Mais le vrai déclic professionnel a eu lieu chez Hyundai, en 2014 : “J’étais le top vendeur au niveau national. Ensuite, j’ai été promu zone manager, en enregistrant mon premier record en passant de 1900 à 2200 unités vendues.” Après cette performance commerciale, Saâd Ménioui a pris la direction des sites de l’Oriental, à Oujda et Berkane. Là aussi, il a relevé un nouveau défi : “J’ai repris un site en bas de classement. Deux ans plus tard, on avait la meilleure part de marché Hyundai dans une ville marocaine. Cette année-là, on a même atteint notre objectif annuel en 2020, malgré l’arrêt total de l’activité pendant trois mois”, explique le DG.
Ascension
En 2021, il prend la direction du réseau Hyundai au niveau national. Le réseau des revendeurs atteint alors un record en passant de 2400 à 3200 unités. Rejoindre Changan en septembre 2023 était la suite logique pour le jeune dirigeant. Cette ascension a été rendue possible grâce à un management fondé sur l’exigence, la clarté et la disponibilité : “Je donne un cap, je m’assure qu’on le suit, et je reste proche du terrain. Je valorise l’initiative, mais je veux que l’exécution soit irréprochable.”
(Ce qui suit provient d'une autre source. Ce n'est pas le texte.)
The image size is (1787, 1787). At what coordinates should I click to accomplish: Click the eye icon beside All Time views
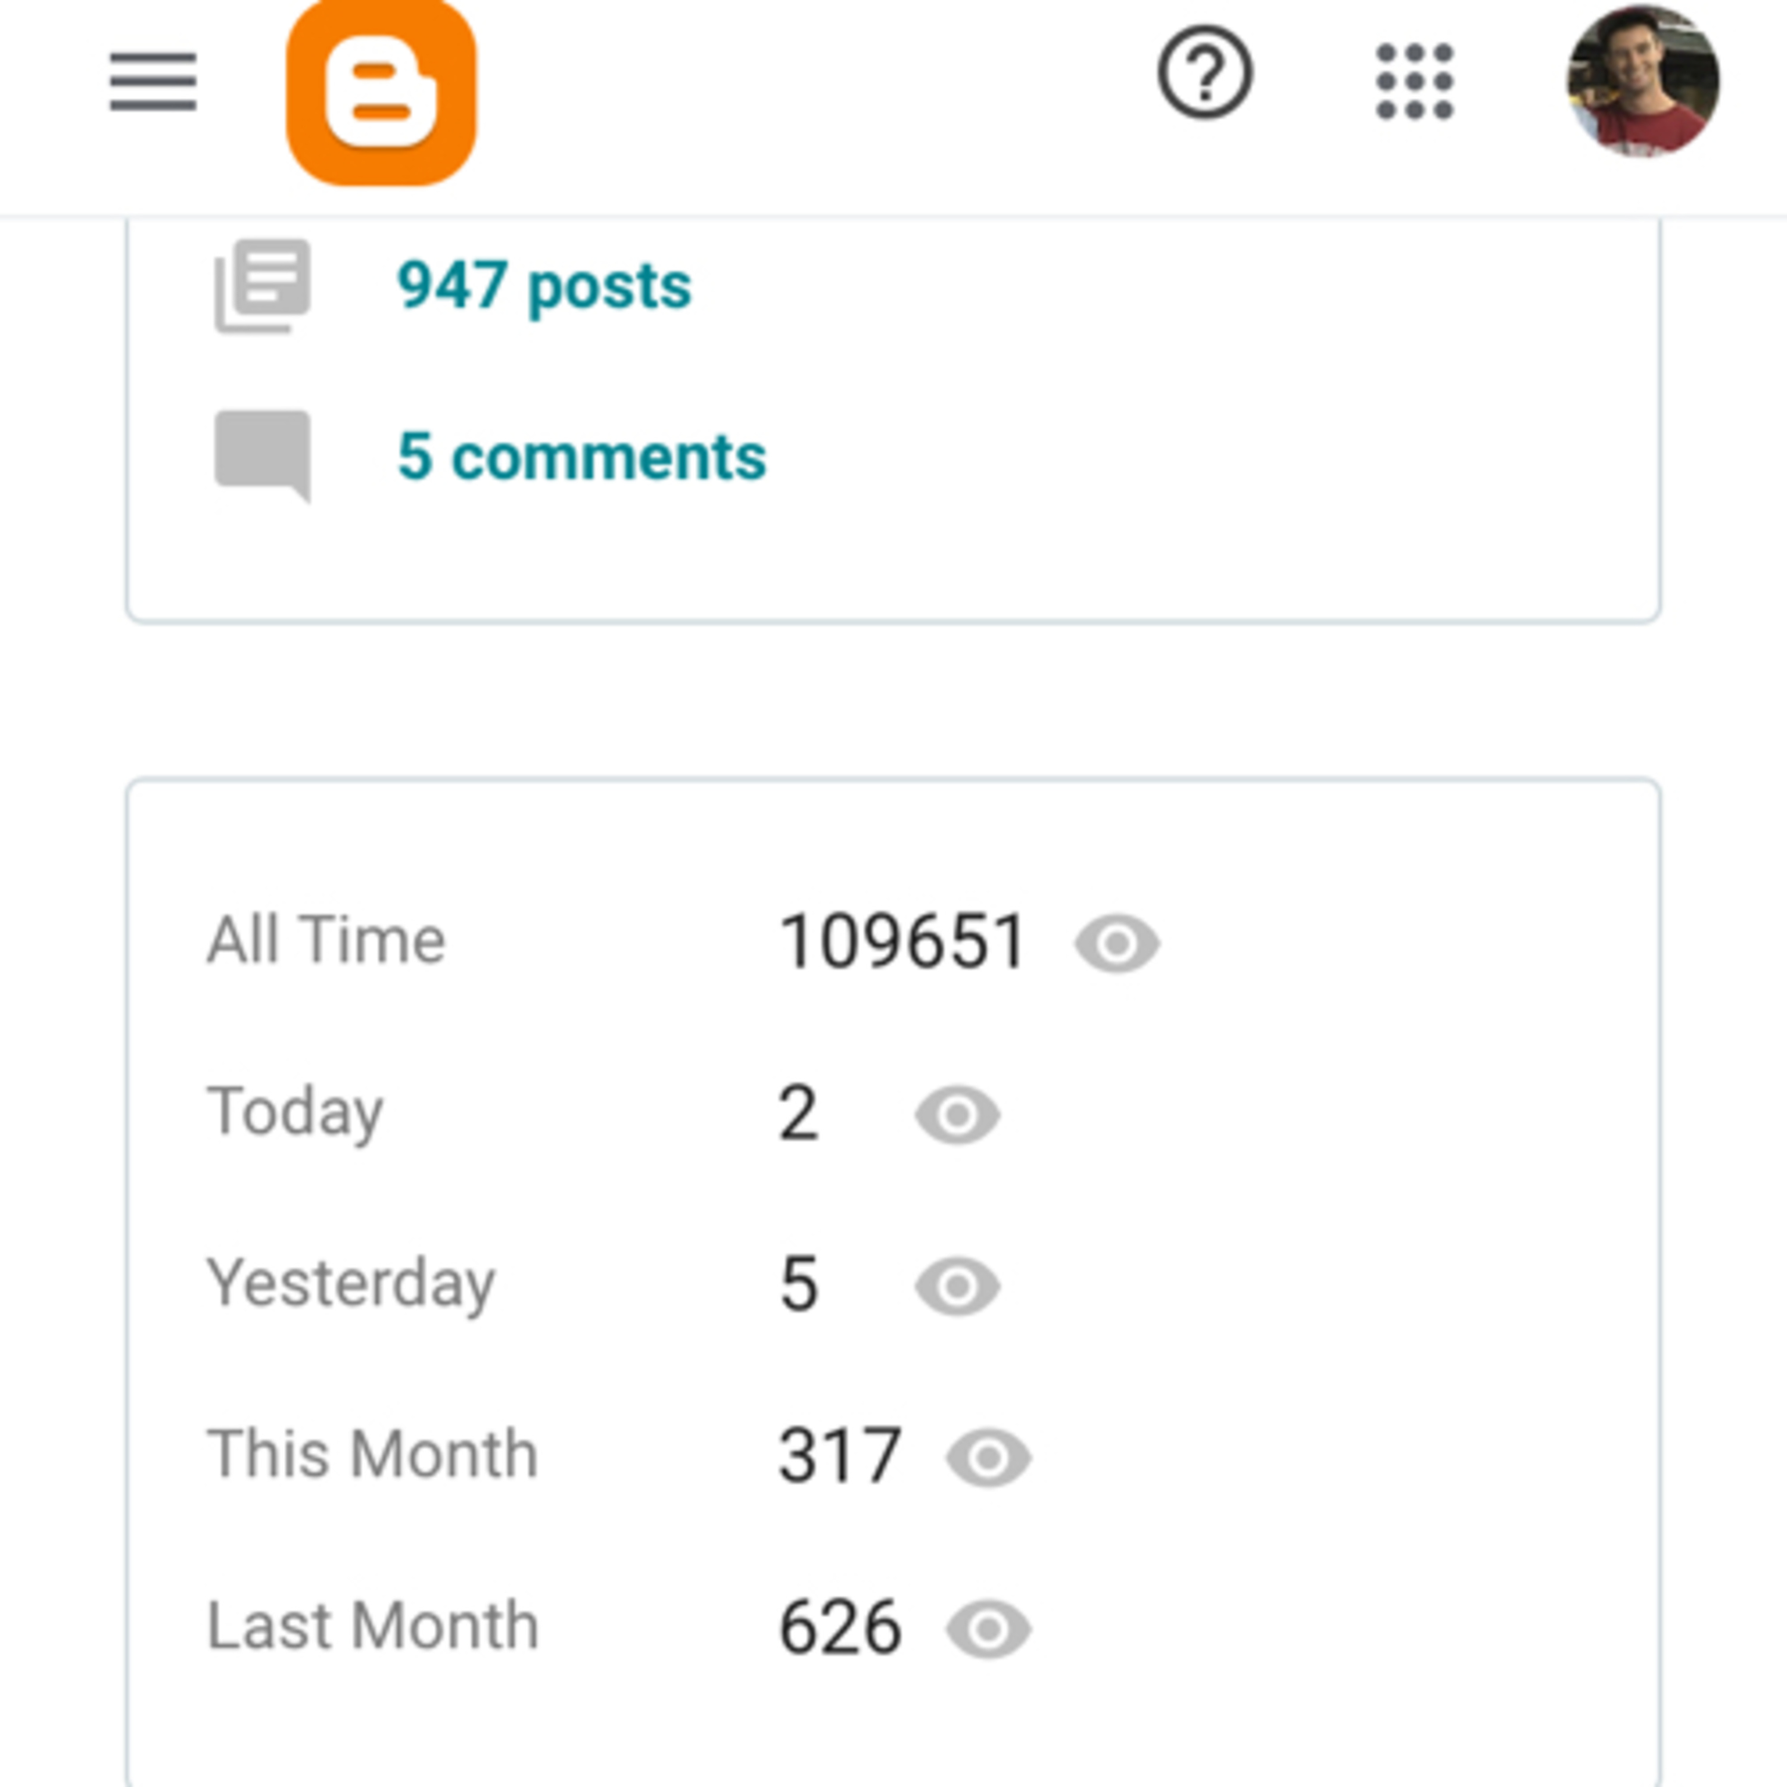click(1116, 943)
Lorsqu’il lance la Changan Academy, ce n’est pas pour le symbole. “C’est un outil pour aligner les équipes, faire monter les compétences, transmettre une méthode de travail, une culture d’entreprise et un esprit d’appartenance, et surtout assurer une expérience client qui nous démarquera dans les années à venir”, se projette-t-il.
Trois qualités l’ont guidé : s’adapter vite, bien s’entourer et exécuter correctement. “Les idées, c’est bien. Mais ce qui fait la différence, c’est la capacité à les mettre en œuvre, sans délai ni détour”, conclut-il.